Description Milan P. Stanić 2020-07-06 16:15:48 UTC
Created attachment 290147 [details]
build log libcap 2.37

I'm trying to build libcap 2.37 on Alpine Linux, which based on musl libc

running 'cd progs && LD_LIBRARY_PATH=../libcap ./quicktest.sh' in APKBUILD (Alpine build script) fails with next message:

EXPECT SUCCESS: TEST: ./capsh --inh=cap_chown --mode=PURE1E --print --inmode=PURE1E

Attached is build log

TIA
Comment 1 Andrew G. Morgan 2020-07-07 01:19:44 UTC
Can you do this manually and post the output?

sudo ./capsh --print --inh=cap_chown --print --mode=PURE1E --print --inmode=PURE1E

I'm suspicious that this actual command works fine when run as root.
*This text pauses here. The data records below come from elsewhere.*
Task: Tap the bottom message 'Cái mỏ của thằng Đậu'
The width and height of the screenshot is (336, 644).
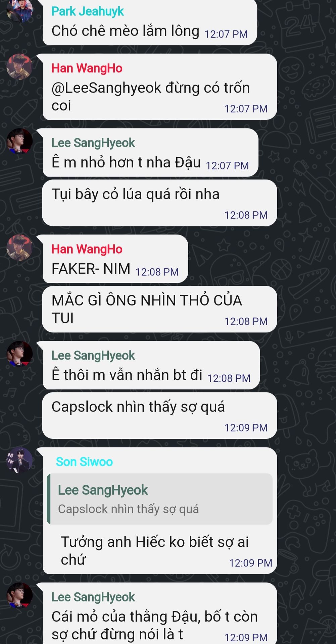Action: click(x=160, y=613)
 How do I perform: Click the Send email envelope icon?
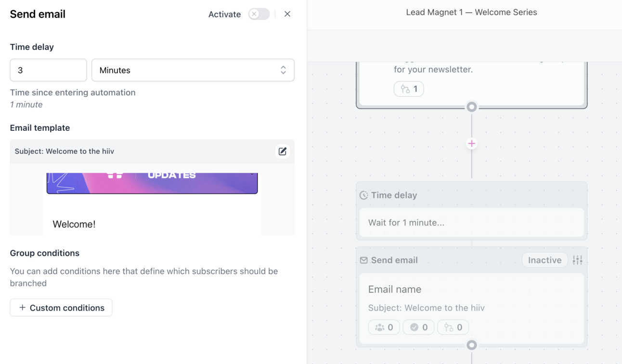(x=364, y=260)
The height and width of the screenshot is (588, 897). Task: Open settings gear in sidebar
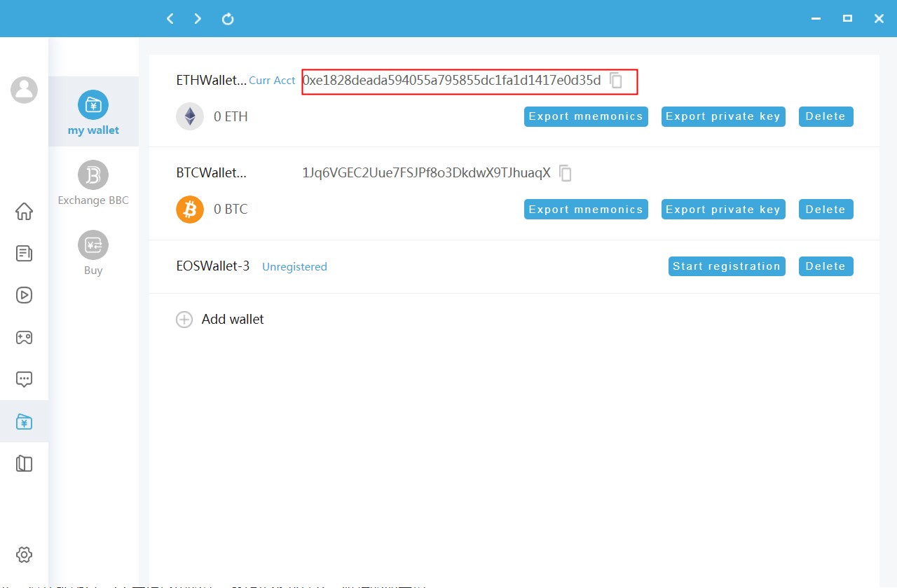(x=24, y=554)
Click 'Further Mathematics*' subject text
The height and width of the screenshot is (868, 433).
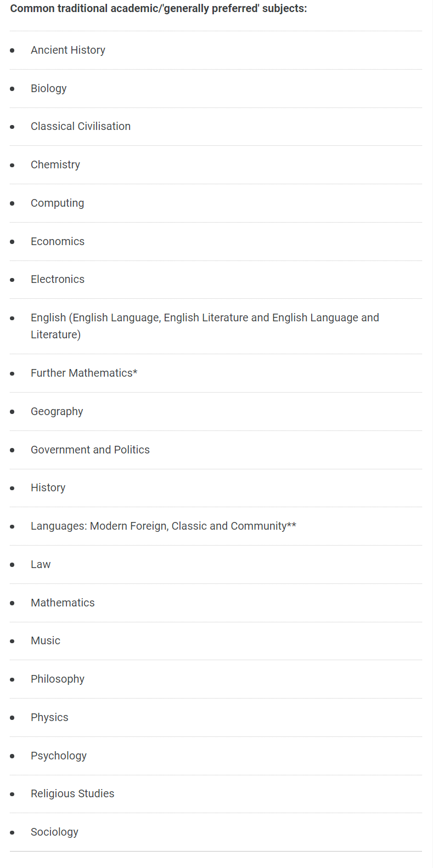click(x=84, y=373)
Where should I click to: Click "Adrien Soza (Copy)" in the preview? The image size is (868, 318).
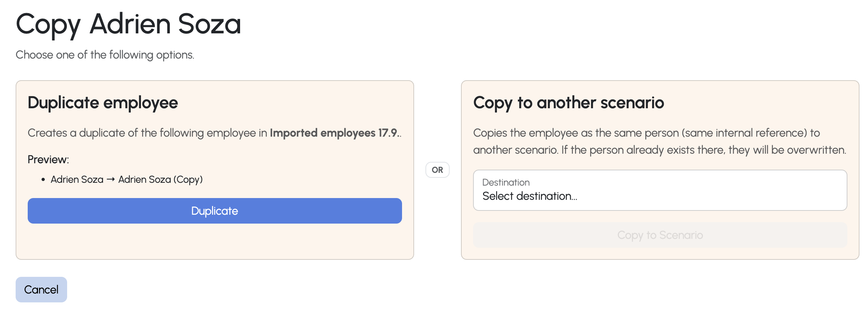coord(161,180)
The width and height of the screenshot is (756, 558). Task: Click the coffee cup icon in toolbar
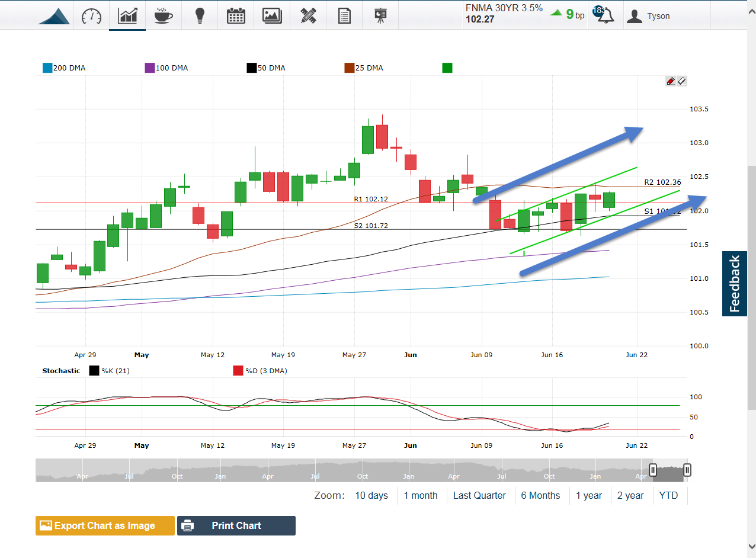163,15
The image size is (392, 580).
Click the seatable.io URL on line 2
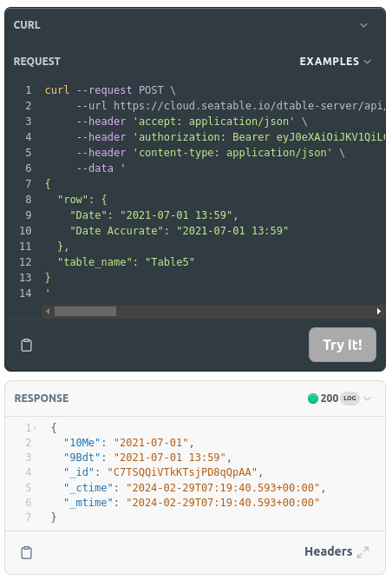pos(249,106)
I suspect something about fakeroot is not letting the test work correctly. I've not used fakeroot much, but my recollection is it likes to say it has done things to make things progress when it not actually doing them. So, when a test like this checks the details, it calls fakeroot's bluff.
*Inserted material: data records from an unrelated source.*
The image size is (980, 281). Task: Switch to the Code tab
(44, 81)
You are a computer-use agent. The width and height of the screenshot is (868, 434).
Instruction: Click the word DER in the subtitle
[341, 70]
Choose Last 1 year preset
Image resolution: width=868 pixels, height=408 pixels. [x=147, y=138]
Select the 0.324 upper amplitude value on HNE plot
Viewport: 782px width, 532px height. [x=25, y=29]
The quicktest.sh is very aggressive about exploring lots of subtle privilege things under linux. This particular one is validating some prctl calls did exactly what was intended.
Comment 2 Andrew G. Morgan 2020-07-07 01:44:19 UTC
I've added a link to https://bugzilla.kernel.org/show_bug.cgi?id=206539 in that case, I think fakeroot was being used to build things, but I don't recall they were trying to get quicktest.sh to work.

I think you should be able to run make all and make test, but not make sudotest in this environment.
Comment 3 Milan P. Stanić 2020-07-07 19:14:32 UTC
(In reply to Andrew G. Morgan from comment #1)
> Can you do this manually and post the output?
> 
> sudo ./capsh --print --inh=cap_chown --print --mode=PURE1E --print
> --inmode=PURE1E


With sudo it doesn't work but running it as root without sudo it works.

I run it with:
LD_LIBRARY_PATH=../libcap ./capsh --print --inh=cap_chown --print --mode=PURE1E --print --inmode=PURE1E > libcap-capsh.log 2>&1

Sorry, I don't know how to attach log file in comment here (this is my first bug report on bugzilla.kernel.org), but it succeed. here are few last lines.
```
Securebits: 0357/0xef/8'b11101111
 secure-noroot: yes (locked)
 secure-no-suid-fixup: yes (locked)
 secure-keep-caps: no (locked)
 secure-no-ambient-raise: yes (locked)
uid=0(root) euid=0(root)
gid=0(root)
groups=0(root),1(bin),2(daemon),3(sys),4(adm),6(disk),10(wheel),11(floppy),20(dialout),26(tape),27(video)
Guessed mode: PURE1E (3)
```

> I'm suspicious that this actual command works fine when run as root.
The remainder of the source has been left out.